All photos and text ©Peter Bennett - All Rights Reserved

What can I say about Vernon that hasn’t been said before? Actually a lot I would guess. Vernon is not the type of place that would inspire many people to prose, but I found it interesting enough to make several trips to photograph what I consider a pretty bizarre place. I first mentioned Vernon here a few weeks ago when I posted about the Toxic Tour, much of which took place in Vernon. It is an strange place because it is a completely industrialized town, according to the last census it has a population of 91, and you would be hard pressed to find them. What you do find is street after street of factories, food processing plants, warehouses, railroad tracks and abandoned buildings. People are very scarce except at closing time, when one or two intersections host a few folks waiting for a bus or a ride home. Just so you know, Vernon’s official slogan is “Exclusively Industrial”.

Vernon almost from the beginning was fated to be an industrialized city, the site of the town was picked because of the confluence of railroad lines. Founded in 1905, by the 1920’s twenty-seven slaughterhouses lined Vernon Avenue and major industries such as Bethlehem Steel, US Steel, Alcoa glass and Studebaker made their home there. Needless to say there is a vested interest in keeping the town industrial, as the tax revenue from Vernon is quite a bit higher than equal sized residential communities.
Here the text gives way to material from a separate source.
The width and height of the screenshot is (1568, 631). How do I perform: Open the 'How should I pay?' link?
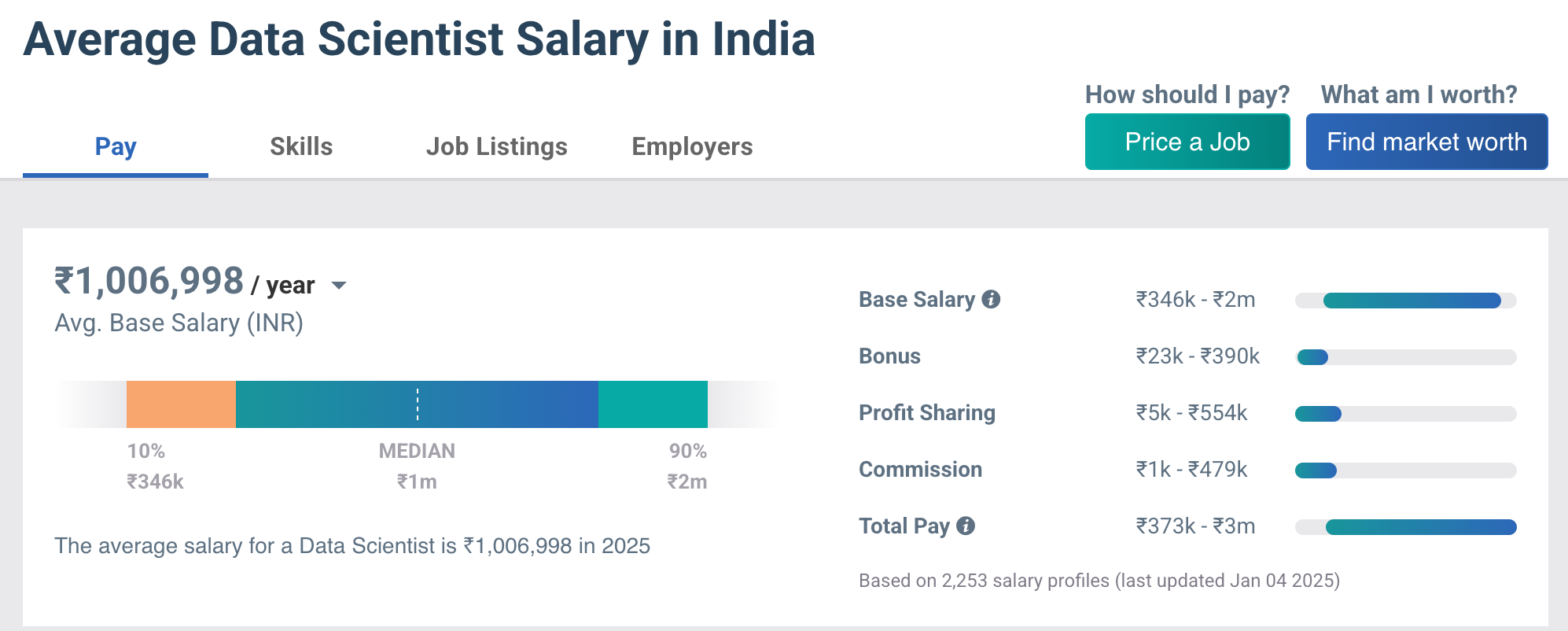1187,94
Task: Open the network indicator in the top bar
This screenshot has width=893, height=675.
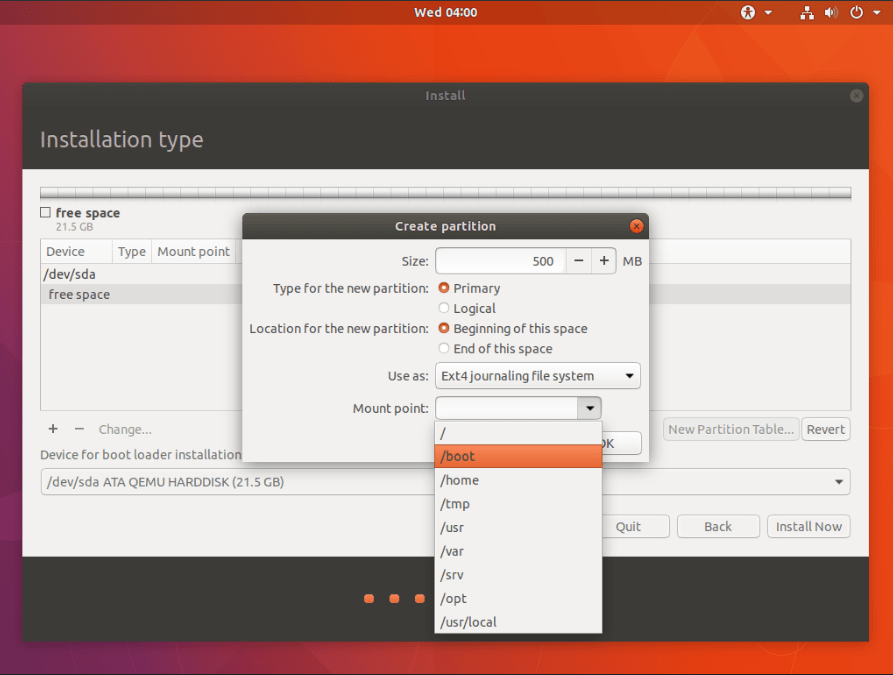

Leonis C. Malburg, the grandson of the city's founder, John B. Leonis, was Vernon’s Mayor for over fifty years until he was convicted of among other things, voter fraud, and had to resign last year. There is a lot of money to be made in a town like Vernon, but you gotta hand it to a guy who tries his hand at voter fraud in a city of less than a hundred.
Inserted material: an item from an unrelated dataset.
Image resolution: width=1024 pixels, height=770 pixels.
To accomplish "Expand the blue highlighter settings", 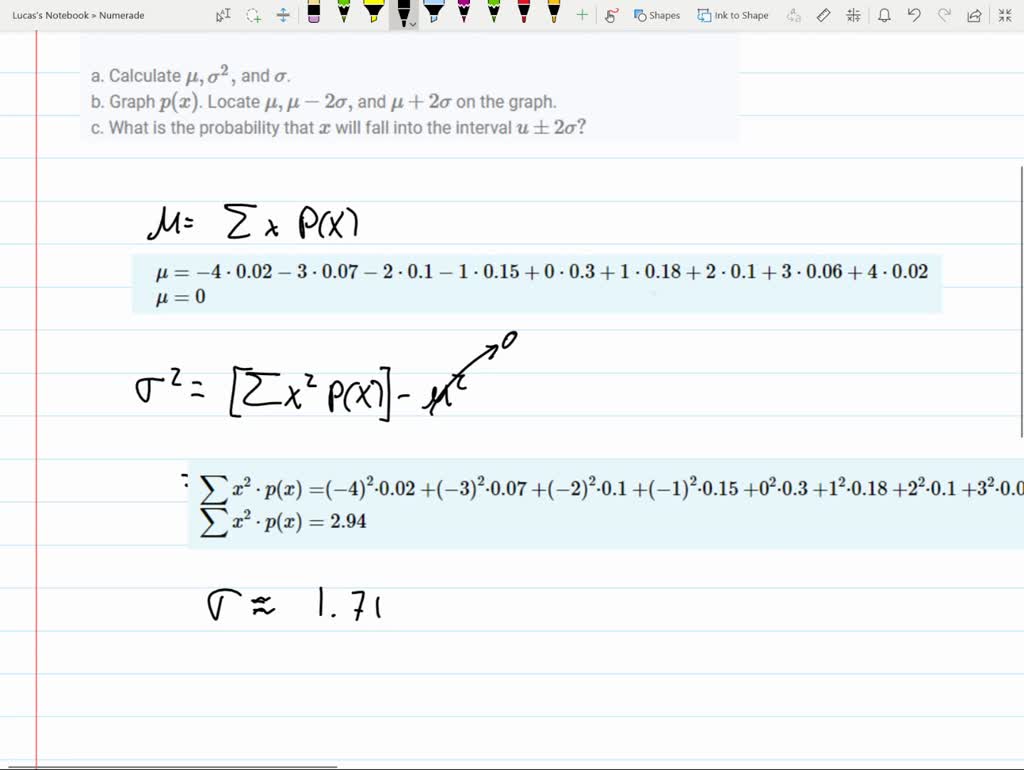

There is an old water tower that looms above everything else, and although I could not get a lot of historical background on it, I would guess that the tower was the center of town at some point and is the last vestige of what was. I’m a sucker for old railroad tracks and if you throw in an old water tower I’m a happy fellow. I always found my way back there trying to get the best light or angle for a shot that would capture it, and the last night I was there a full moon helped with the lighting and mood, and I was happy.
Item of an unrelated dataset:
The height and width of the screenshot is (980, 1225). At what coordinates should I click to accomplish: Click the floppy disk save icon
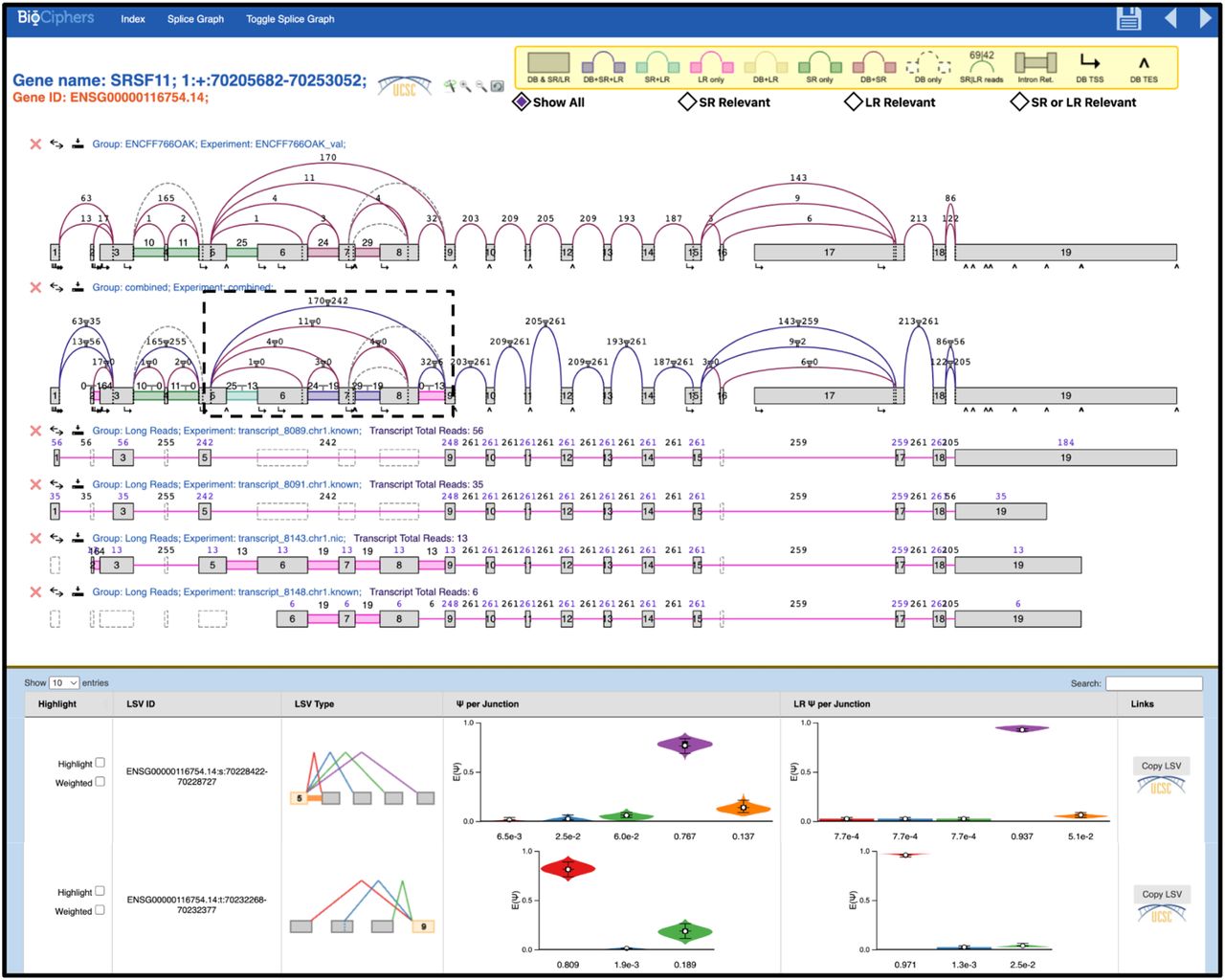[1129, 18]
It is also home to many of your favorite food processing plants, Sara Lee, Farmer John Hot Dogs (a Dodger Stadium favorite) all cook up their special goodness in Vernon. The Sara Lee plant intrigued me, as it looks like they are storing some humongous (my son’s favorite new word) bagels in their giant silos. The Farmer John plant has a mural that adorns its perimeter with strange pastoral images of pigs, farms, pastures and even a Daisy Mae look alike reminiscent of Lil’ Abner. The mural was actually commissioned in 1957 and a movie set painter named Les Grimes worked on it for eleven years until he died from a fall from his fifty-foot scaffolding.

The only time I actually talked to someone in Vernon was when a couple of cops pulled up to where I was photographing the Malburg Generator plant. I can’t blame any cop who checks me out, if I saw me photographing half the things I photograph, I would want me checked out too. A few years ago the City of Vernon had proposed a large new 943 megawatt  power plant at a location nearby the Malburg plant to supply more juice to its industrial residents. The new plant would have spewed millions of tons of emissions into the nearby residential communities of Maywood, Bell Gardens and Huntington Park. Last September, the efforts of community groups and environmental organizations such as CBE, forced the town to withdraw the application of the new plant, a big victory and proof that the little guy can sometimes win in the protection of their community.